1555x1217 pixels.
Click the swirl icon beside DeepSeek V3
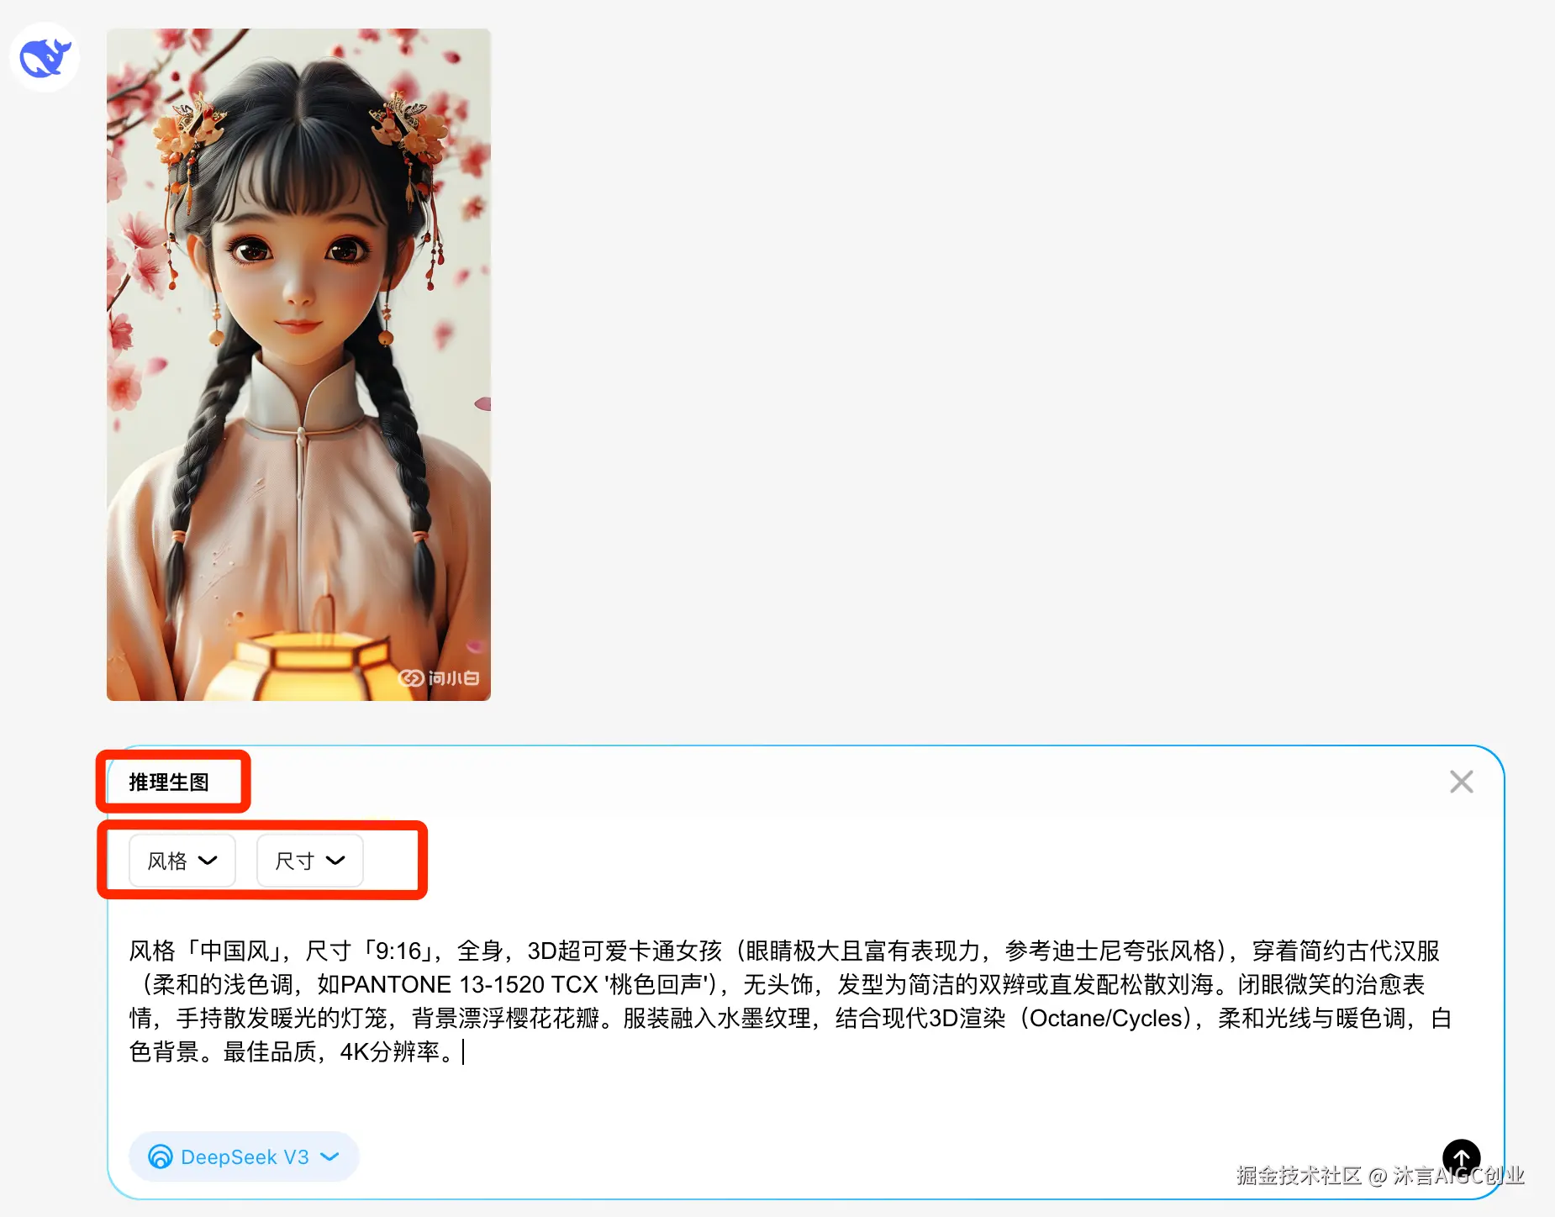[161, 1157]
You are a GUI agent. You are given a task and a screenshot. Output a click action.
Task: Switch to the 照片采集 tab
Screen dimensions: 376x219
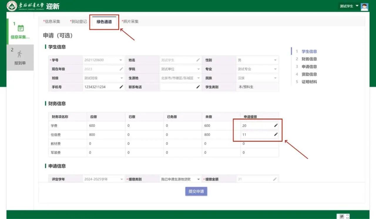130,21
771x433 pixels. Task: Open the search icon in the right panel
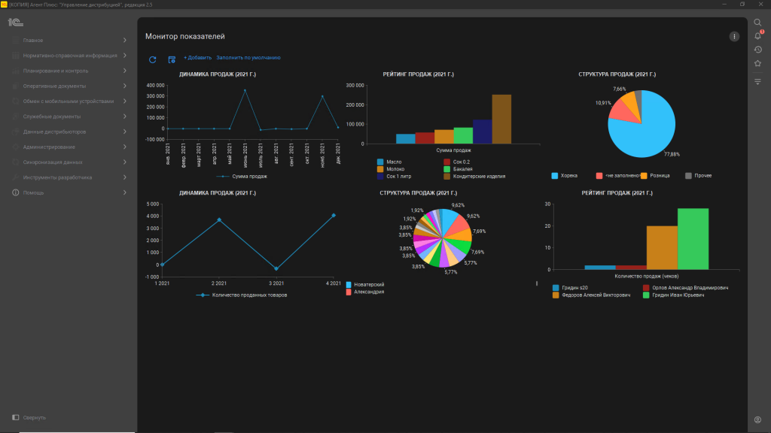pos(757,22)
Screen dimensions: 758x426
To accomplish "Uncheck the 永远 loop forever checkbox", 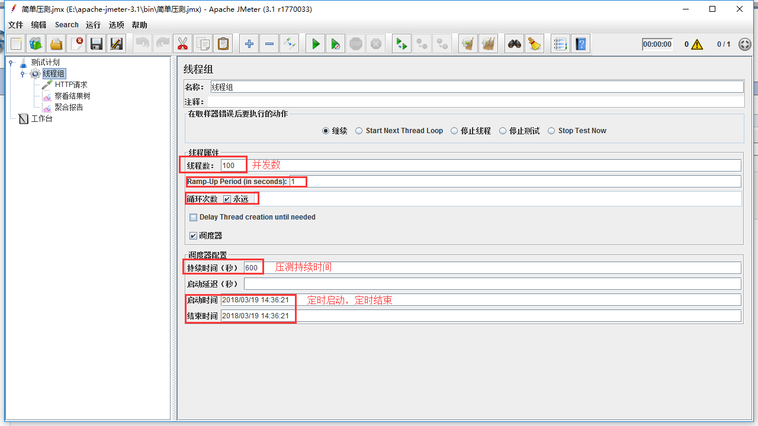I will pyautogui.click(x=227, y=199).
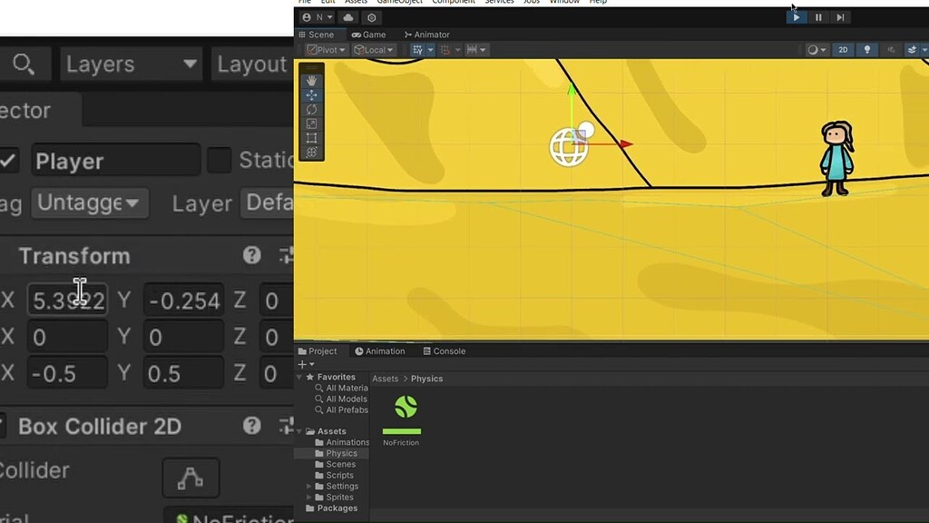Open the Transform panel help icon
This screenshot has width=929, height=523.
pos(251,255)

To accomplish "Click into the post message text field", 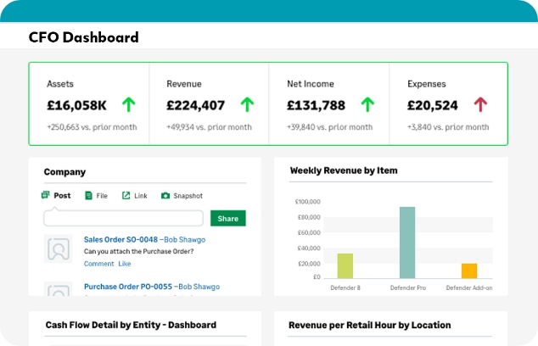I will pyautogui.click(x=123, y=219).

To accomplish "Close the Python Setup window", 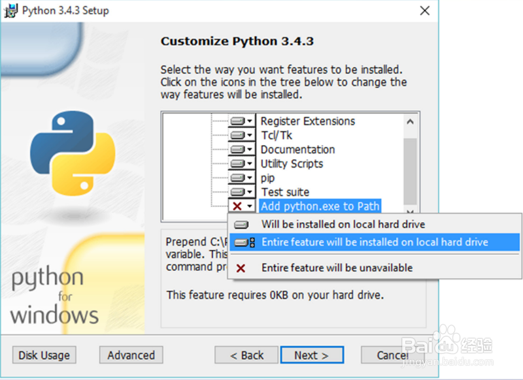I will point(425,10).
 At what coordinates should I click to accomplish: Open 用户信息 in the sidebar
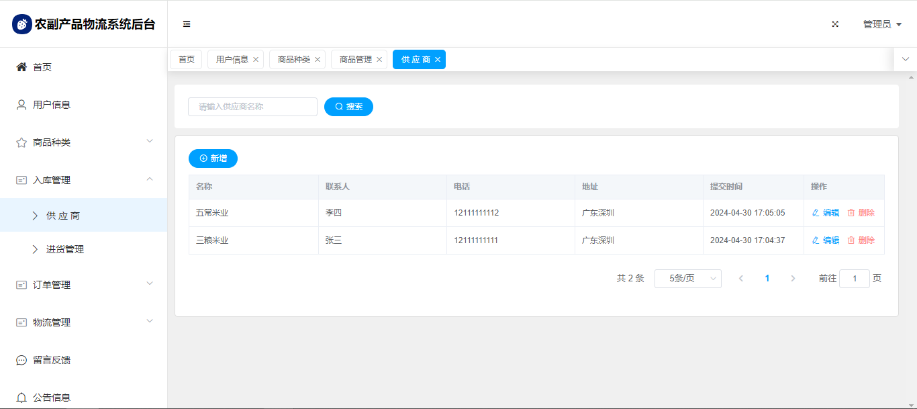[52, 105]
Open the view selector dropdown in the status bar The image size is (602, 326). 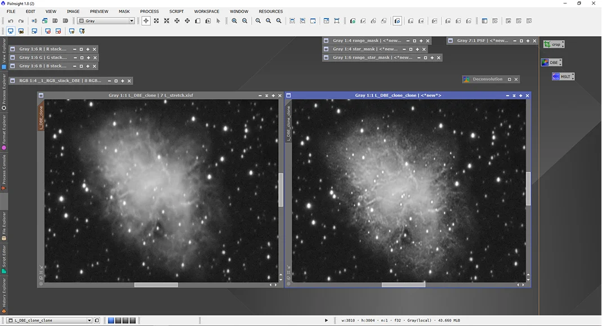(x=90, y=320)
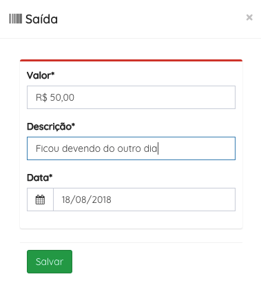Image resolution: width=261 pixels, height=301 pixels.
Task: Click on the R$ 50,00 value text
Action: (55, 97)
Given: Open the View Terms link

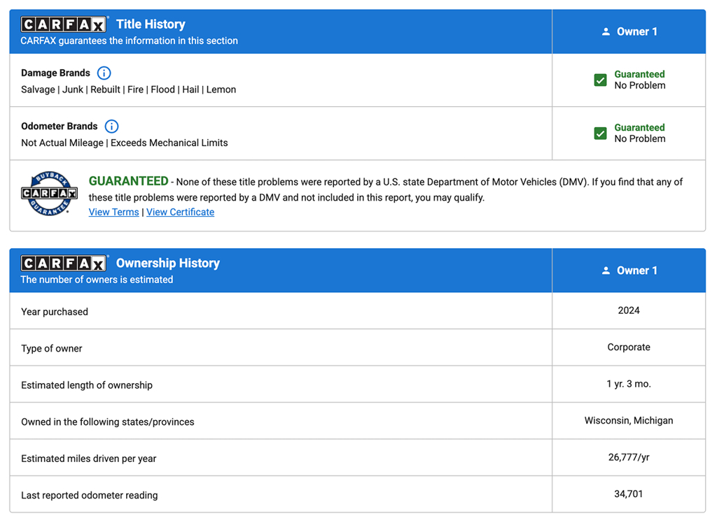Looking at the screenshot, I should click(113, 212).

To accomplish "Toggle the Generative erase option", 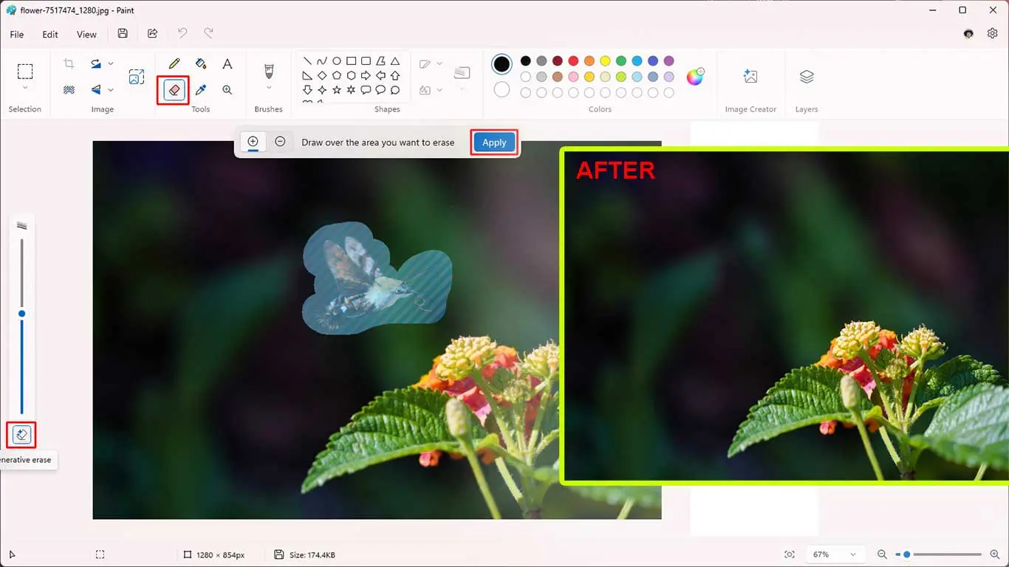I will 21,435.
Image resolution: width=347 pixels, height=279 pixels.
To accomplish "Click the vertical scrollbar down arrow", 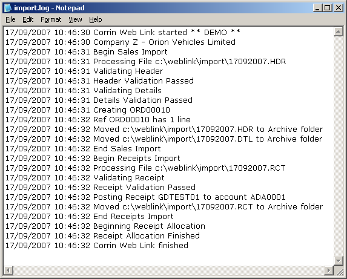I will (x=339, y=261).
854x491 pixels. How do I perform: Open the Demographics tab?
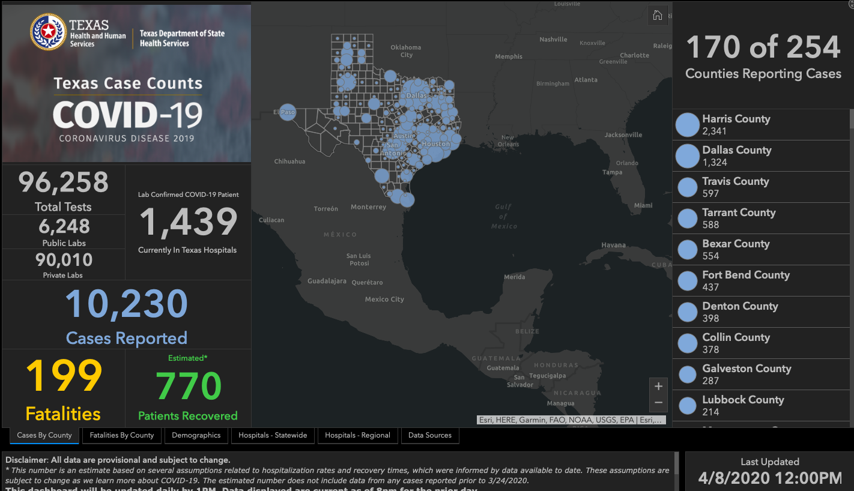196,435
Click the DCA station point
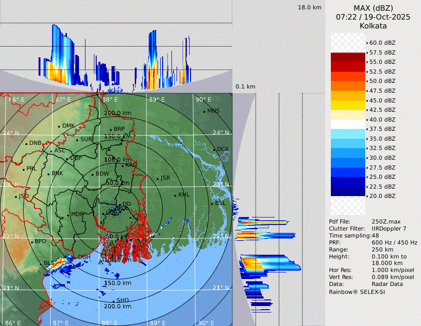The image size is (421, 326). pos(214,149)
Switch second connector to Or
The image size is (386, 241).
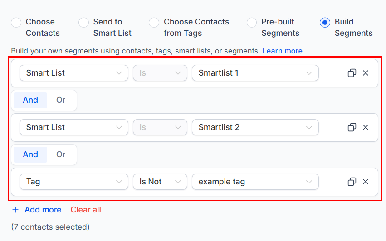61,154
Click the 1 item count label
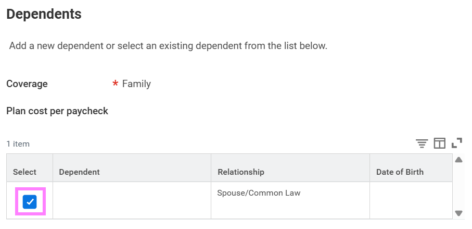This screenshot has width=472, height=229. pos(18,144)
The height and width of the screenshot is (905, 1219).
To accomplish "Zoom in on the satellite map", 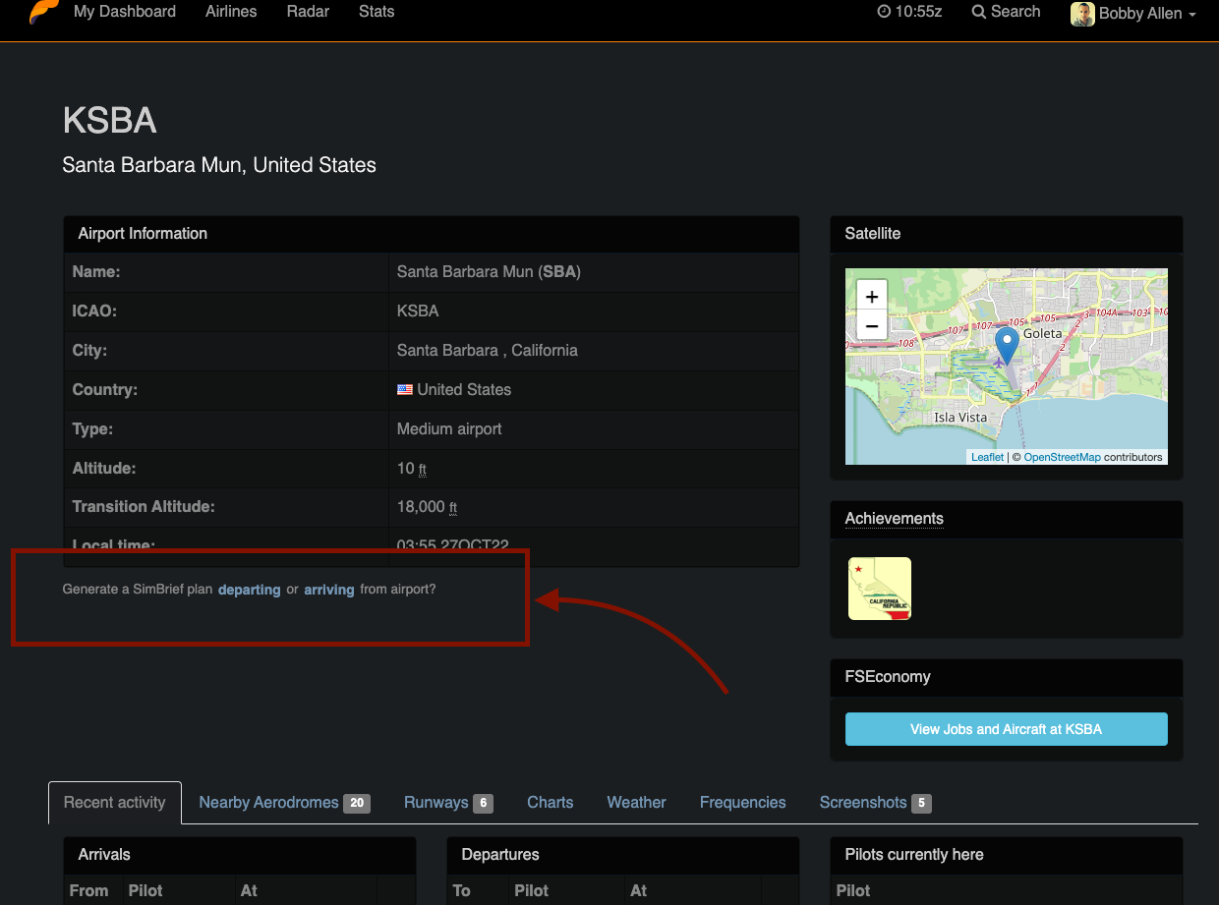I will click(x=871, y=295).

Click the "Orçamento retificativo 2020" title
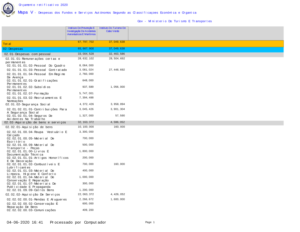click(43, 5)
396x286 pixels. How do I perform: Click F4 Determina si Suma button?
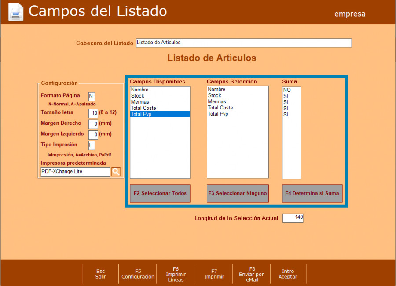[312, 193]
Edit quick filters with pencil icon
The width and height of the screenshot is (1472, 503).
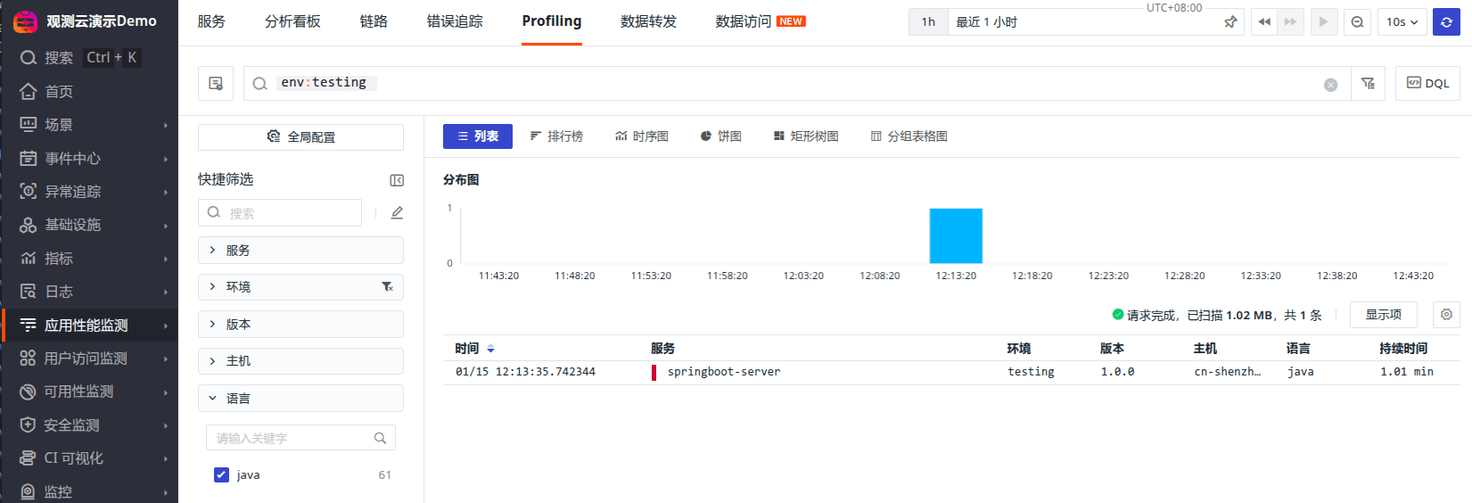397,213
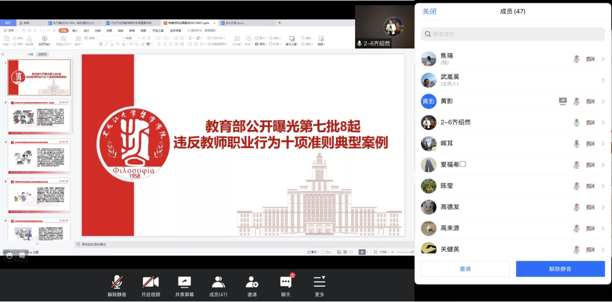The height and width of the screenshot is (302, 612).
Task: Expand options chevron for 陈莹
Action: [603, 186]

------------------------------------------------------------------------

For every line of the material above that contains the word "Switch", show the line.

Task: Switch to the 照片采集 tab
Switch second connector to Or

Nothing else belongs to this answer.